Optional array of the same length as nrow(df), containing weights to apply to the model's loss for each sample.

crossValStrategy

Kfold or bootstrap.

k

number of data partitions when crossValStrategy="Kfold".

replicates

number of replicates for crossValStrategy="bootstrap" and crossValStrategy="Kfold" (replicates * k-1, 1 fold for validation).

crossValRatio

Proportion of the dataset used to train, test and validate the model when crossValStrategy="bootstrap". Default to c(train=0.6, test=0.2, validate=0.2). If there is only one value, will be taken as a train proportion and the test set will be used for validation.

hidden_shape

number of neurons in the hidden layers of the neural network model. Can be a vector with values for each hidden layer.

epochs

parameter for keras::fit().

maskNA

value to assign to NAs after scaling and passed to keras::layer_masking().

batch_size

for fit and predict functions. The bigger the better if it fits your available memory. Integer or "all".

shap

if TRUE, return the SHAP values as shapviz::shapviz() object (or shapviz::mshapviz() for multioutput models).

aggregate_shap

if TRUE, and shap is also TRUE, aggregate SHAP from all replicates.

repVi

replicates of the permutations to calculate the importance of the variables. 0 to avoid calculating variable importance.

summarizePred

if TRUE, return the mean, sd and se of the predictors. if FALSE, return the predictions for each replicate.

scaleDataset

if TRUE, scale the whole dataset only once instead of the train set at each replicate. Optimize processing time for predictions with large rasters.

NNmodel

if TRUE, return the serialized model with the result. Use keras::unserialize_model() to get the model.

DALEXexplainer

if TRUE, return a explainer for the models from DALEX::explain() function.
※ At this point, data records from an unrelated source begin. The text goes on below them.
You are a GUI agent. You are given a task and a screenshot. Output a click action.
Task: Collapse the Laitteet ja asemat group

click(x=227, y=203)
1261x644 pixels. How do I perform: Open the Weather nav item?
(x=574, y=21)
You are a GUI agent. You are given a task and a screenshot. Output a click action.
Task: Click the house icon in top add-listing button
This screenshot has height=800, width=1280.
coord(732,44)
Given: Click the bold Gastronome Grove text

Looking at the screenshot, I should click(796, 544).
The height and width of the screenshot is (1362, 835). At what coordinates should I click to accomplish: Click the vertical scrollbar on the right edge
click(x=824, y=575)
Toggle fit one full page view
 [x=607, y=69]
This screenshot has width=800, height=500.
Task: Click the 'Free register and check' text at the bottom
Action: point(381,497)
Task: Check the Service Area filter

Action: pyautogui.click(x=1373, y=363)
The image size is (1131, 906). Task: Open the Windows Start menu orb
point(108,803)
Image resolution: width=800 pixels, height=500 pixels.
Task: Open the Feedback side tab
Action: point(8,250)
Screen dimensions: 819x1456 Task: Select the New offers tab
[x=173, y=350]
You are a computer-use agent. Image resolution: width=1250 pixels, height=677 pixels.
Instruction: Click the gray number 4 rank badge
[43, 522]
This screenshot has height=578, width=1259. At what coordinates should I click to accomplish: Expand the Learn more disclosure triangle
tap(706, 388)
It doesn't work with multisession future plans.

variableResponse

if TRUE, return aggregated_profiles_explainer objects from ingredients::partial_dependency() and the coefficients of the adjusted linear model.

save_validateset

save the validateset (independent data not used for training).

baseFilenameNN

if no missing, save the NN in hdf5 format on this path with iteration appended.

filenameRasterPred

if no missing, save the predictions in a RasterBrick to this file.

tempdirRaster

path to a directory to save temporal raster files.

nCoresRaster

number of cores used for parallelized raster cores. Use half of the available cores by default.

verbose

If > 0, print state and passed to keras functions

...

extra parameters for future.apply::future_replicate() and ingredients::feature_importance().